Veltfort went on to teach engineering in Cuba and organize a drive to
donate ambulances to the leftist government of Nicaragua in the 1980s.
Mr. Osheroff achieved a higher profile among generations of leftists,
not least because of his gift of gab. His political involvement began at
12, when he joined the broad protest against the conviction of the
anarchists Sacco and Vanzetti.
Soon, he was arrested for helping evicted tenants immediately move their
belongings back into their apartments. He organized coal miners and
steelworkers and once ran for the New York Legislature as a Communist.
Going to Spain in May 1937, he swam the final two miles to shore after
his ship was sunk. He fought in four battles before machine-gun fire
shattered a knee, and he returned home in August 1938.
He even managed the obligatory fistfight with Hemingway, in his case
over food he admitted he was stealing from the writer.
When Mr.
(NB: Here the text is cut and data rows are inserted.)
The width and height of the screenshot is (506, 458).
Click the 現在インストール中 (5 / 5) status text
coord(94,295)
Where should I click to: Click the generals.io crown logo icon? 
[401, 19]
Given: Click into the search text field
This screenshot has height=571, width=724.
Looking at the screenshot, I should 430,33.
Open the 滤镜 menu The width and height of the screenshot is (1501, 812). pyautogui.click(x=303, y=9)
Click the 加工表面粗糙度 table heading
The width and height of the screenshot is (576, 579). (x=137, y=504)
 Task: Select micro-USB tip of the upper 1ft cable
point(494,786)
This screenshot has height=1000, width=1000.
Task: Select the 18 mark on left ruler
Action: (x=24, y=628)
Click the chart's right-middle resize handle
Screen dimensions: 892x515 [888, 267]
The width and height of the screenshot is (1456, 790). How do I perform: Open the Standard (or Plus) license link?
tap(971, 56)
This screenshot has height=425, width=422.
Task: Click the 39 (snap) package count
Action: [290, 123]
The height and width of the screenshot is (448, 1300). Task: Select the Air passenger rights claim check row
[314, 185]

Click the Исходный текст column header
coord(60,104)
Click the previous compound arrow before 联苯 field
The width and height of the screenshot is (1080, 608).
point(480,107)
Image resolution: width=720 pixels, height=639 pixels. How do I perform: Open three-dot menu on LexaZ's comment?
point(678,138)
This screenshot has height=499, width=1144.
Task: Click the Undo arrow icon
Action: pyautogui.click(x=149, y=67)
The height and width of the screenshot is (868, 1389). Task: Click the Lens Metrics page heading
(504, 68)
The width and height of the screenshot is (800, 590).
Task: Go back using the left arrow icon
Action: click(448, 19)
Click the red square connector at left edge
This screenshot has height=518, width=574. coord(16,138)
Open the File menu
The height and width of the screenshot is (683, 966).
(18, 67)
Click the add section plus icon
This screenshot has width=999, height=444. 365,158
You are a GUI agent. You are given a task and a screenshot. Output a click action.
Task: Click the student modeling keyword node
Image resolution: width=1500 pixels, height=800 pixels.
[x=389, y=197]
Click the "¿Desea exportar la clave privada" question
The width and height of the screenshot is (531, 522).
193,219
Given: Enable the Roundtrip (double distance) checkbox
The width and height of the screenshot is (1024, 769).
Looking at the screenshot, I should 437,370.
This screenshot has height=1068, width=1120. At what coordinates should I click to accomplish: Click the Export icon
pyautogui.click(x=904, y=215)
Osheroff arrived in Mississippi in 1964 to build a community
center during the Freedom Summer of 1964, his car was blown up the night
he arrived. He aided the leftist government in Nicaragua by organizing a
team of Americans to build houses for a peasant cooperative.
In 2006, he was still prowling Seattle in a van, criticizing the Iraq
war over a loudspeaker. The same year, he was arrested for the last time
at a sit-in protest.
“My ship is slowly sinking, but my cannons keep firing,” Mr. Osheroff
said in a 2005 interview with Robert Jensen, a University of Texas
journalism professor. “Or, here’s another way to say it: I have one foot
in the grave and the other keeps dancing.”
Abraham Osheroff was born in the Brownsville section of Brooklyn in
October 1915. His mother, a seamstress in a sweatshop, and father, a
carpenter, were Jews who emigrated from Russia. His first language was
Yiddish, his second, Russian, and his third, English. He told of being
so rebellious that he tried to burn down Erasmus Hall High School.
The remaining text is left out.